Okay, he's worried. Hahahaha. Well, serve you right for getting into the car with your attention on that bloody iPad, with that ROV thing. Yet he dares to complain about me playing Tsum Tsum to everyone. I just dismiss him, telling him why would I need a reason to ask him going out with me.

Technically, I just want to ruin his ROV night. 😂

We walk and walk, and him being him, staying a bit behind me, not entirely alligned to me. Whenever we're in public space like this, he always acted like he is some guardian angel or something.

Probably a habit of his, or he just being a good P.

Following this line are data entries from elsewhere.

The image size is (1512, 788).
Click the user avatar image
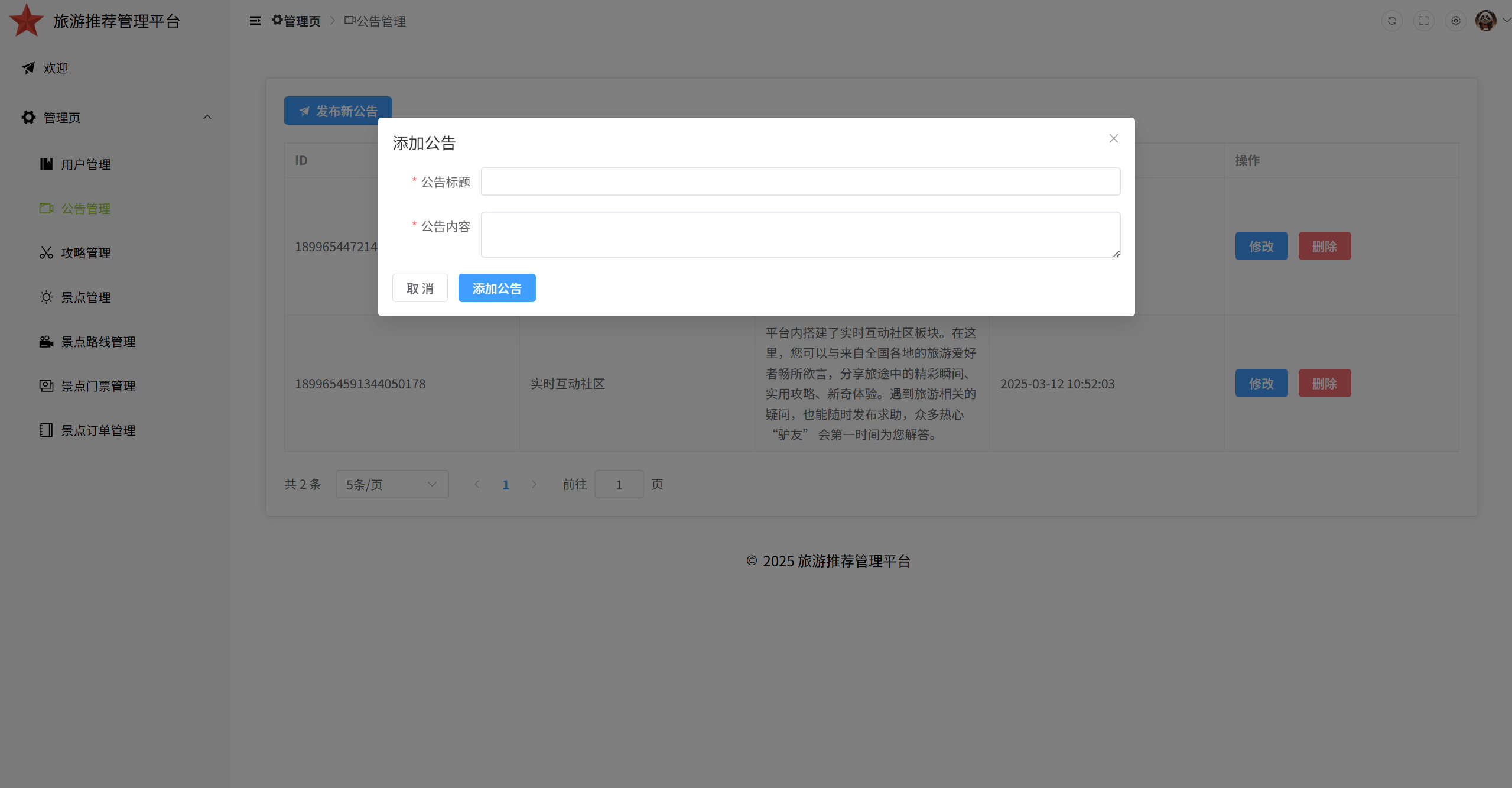click(x=1485, y=21)
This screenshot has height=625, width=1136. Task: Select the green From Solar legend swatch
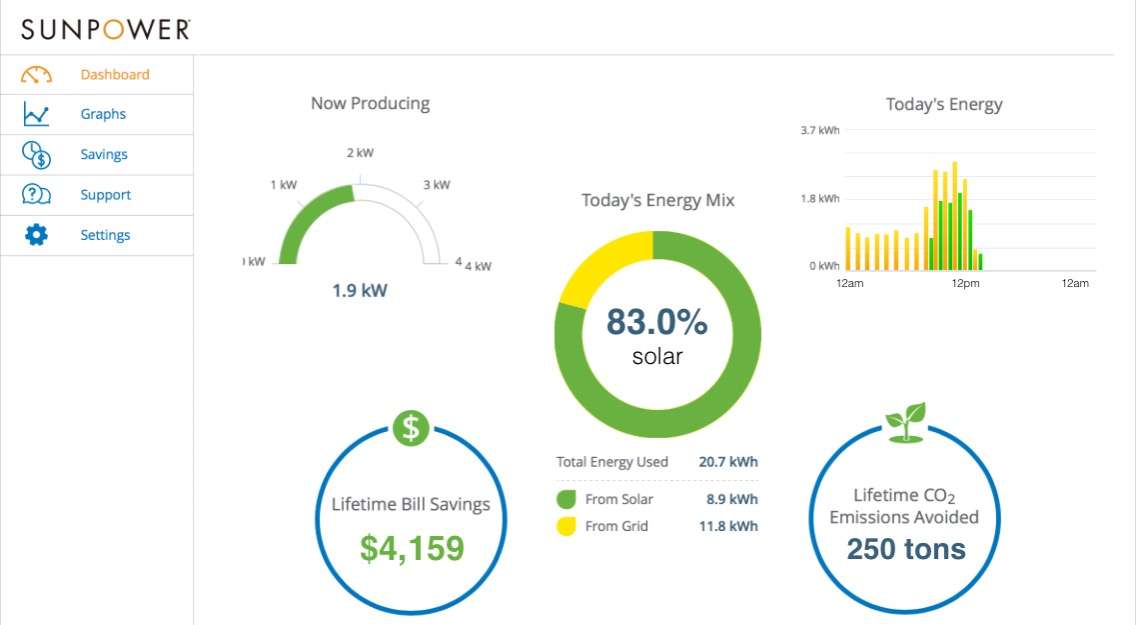coord(566,500)
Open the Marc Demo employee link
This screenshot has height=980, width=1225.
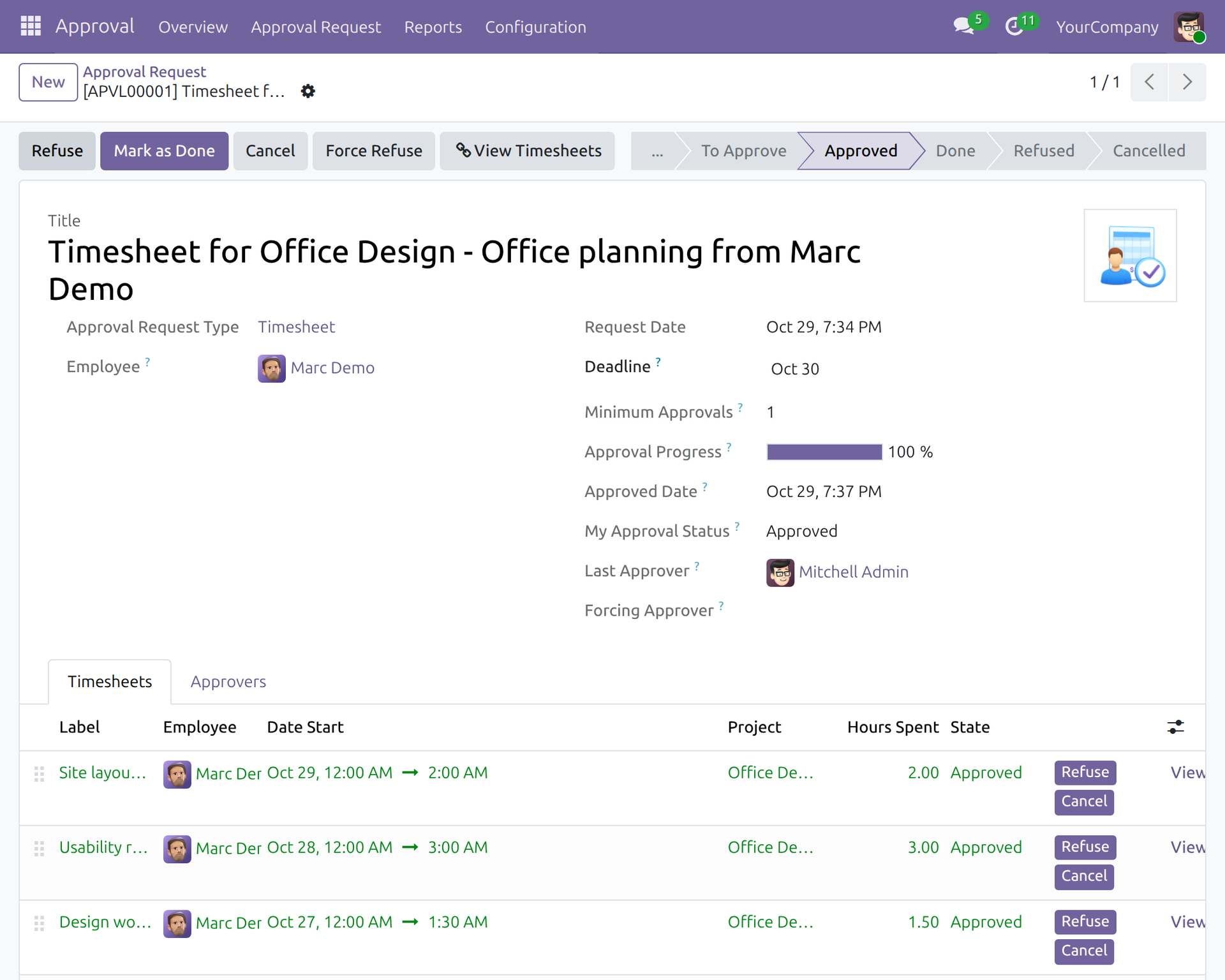(x=332, y=368)
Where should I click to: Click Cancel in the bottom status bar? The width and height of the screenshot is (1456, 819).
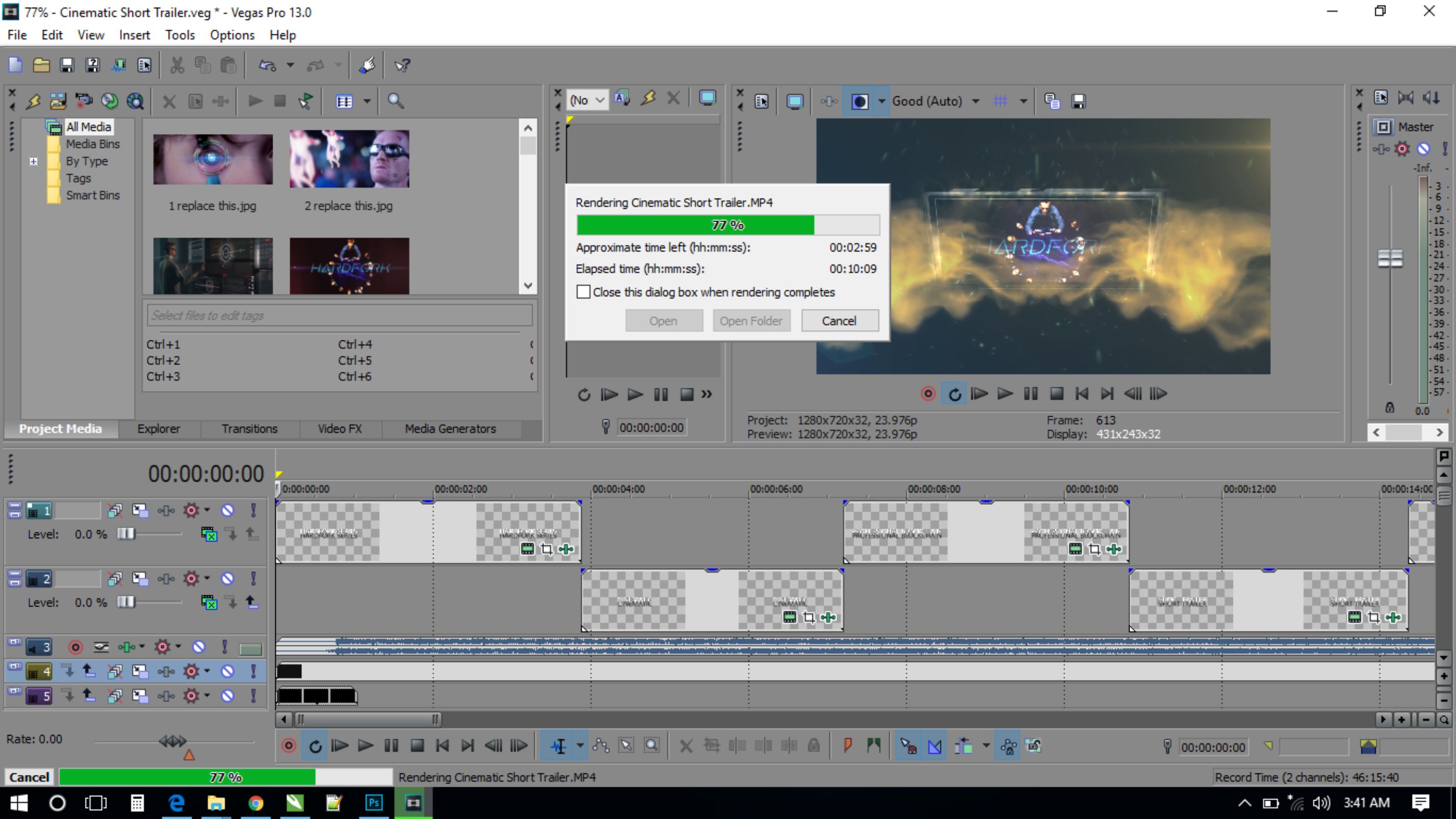(29, 777)
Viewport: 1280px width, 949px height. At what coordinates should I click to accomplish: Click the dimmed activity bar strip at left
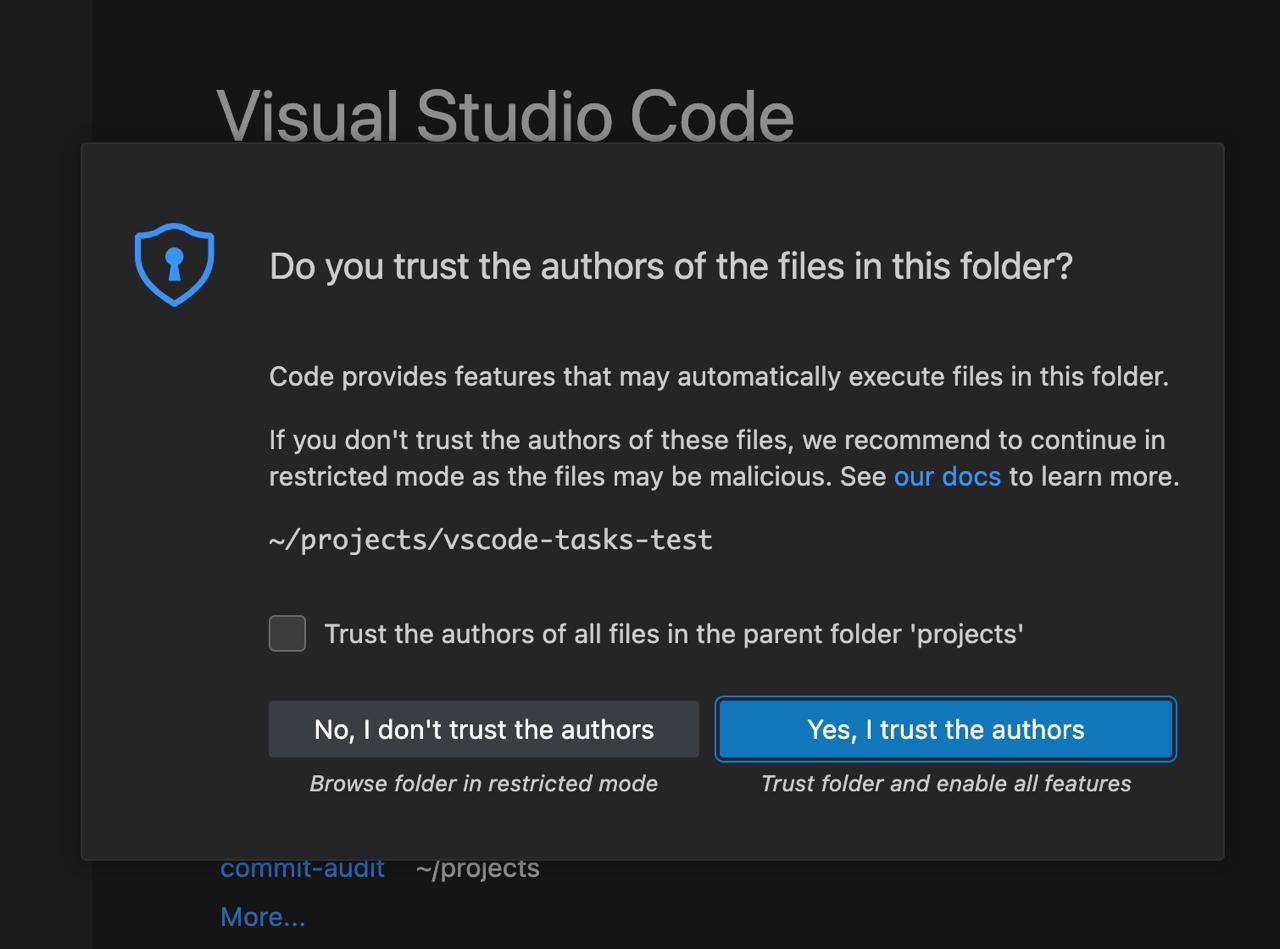[45, 500]
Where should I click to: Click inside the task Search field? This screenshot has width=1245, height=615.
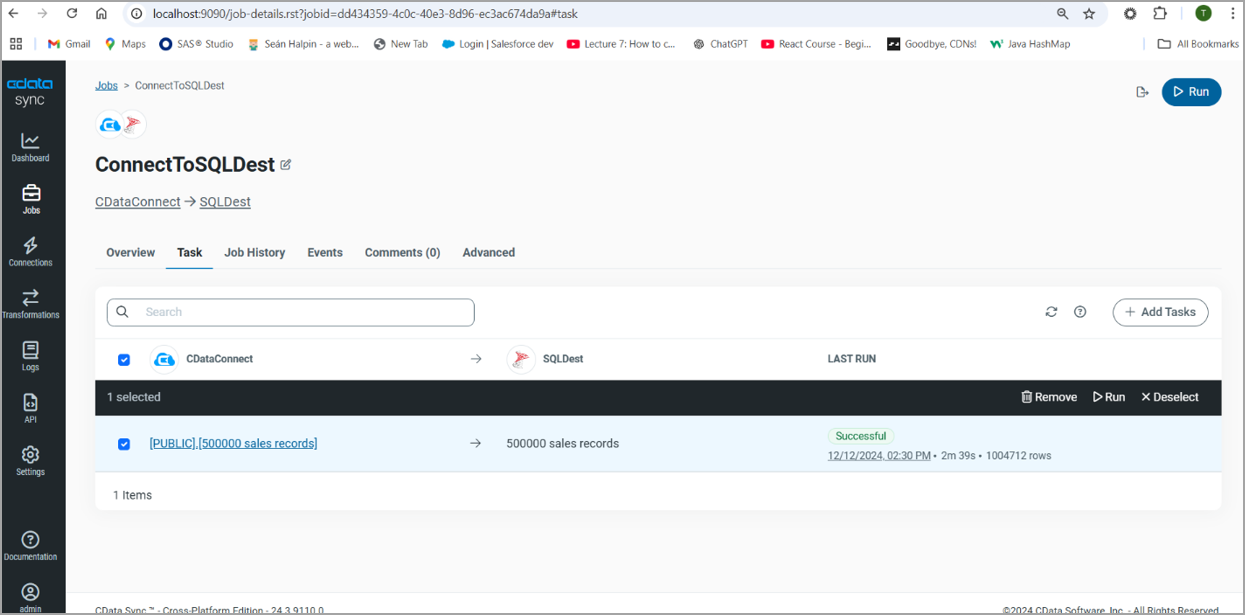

"I just want to see the stars, that's all.", well technically one of the reason, yes. But other than that, I just want to have a little time with him. Just us, no fans, no anyone. New, Tawan and Bangkok and whatever this bridge is called. 🤣

"For someone so mischievous, you sure are corny. "
I laugh. But not because it is funny. But because I got caught. This is corny.

I lean a little towards him, making our shoulders meet each other. Brushing, tapping, whatever you want to call it.

I look at him, secretly hoping that he is not staring at me back because that will make me shy for my entire life. Come on man, I just got called 'corny'!

Tay Tawan's side profile is about sharp jawline and long neck, that Adam's apple he is so insecured about, long nose and clear skin. Surprisingly, the yellow lights, making his skin glow, majestically. Without him frowning, he looks, sweeter. I like the way the end of his lips curled up when he smirks. Significant, vivid curve. Hair so black, it shades the night sky.

It's not just the stars Tawan, I just want to be here with you too. With silence, the stars, the faint sound of the boats and cars passing by, Bangkok's night. Nothing else, nothing loud. Just your presence, so I know what is the worth, being compared to all these around us.

Apparently, the sun(Tawan) rises too early today eh? Somehow I feel like my face is getting hotter, while star gazing at 3 am.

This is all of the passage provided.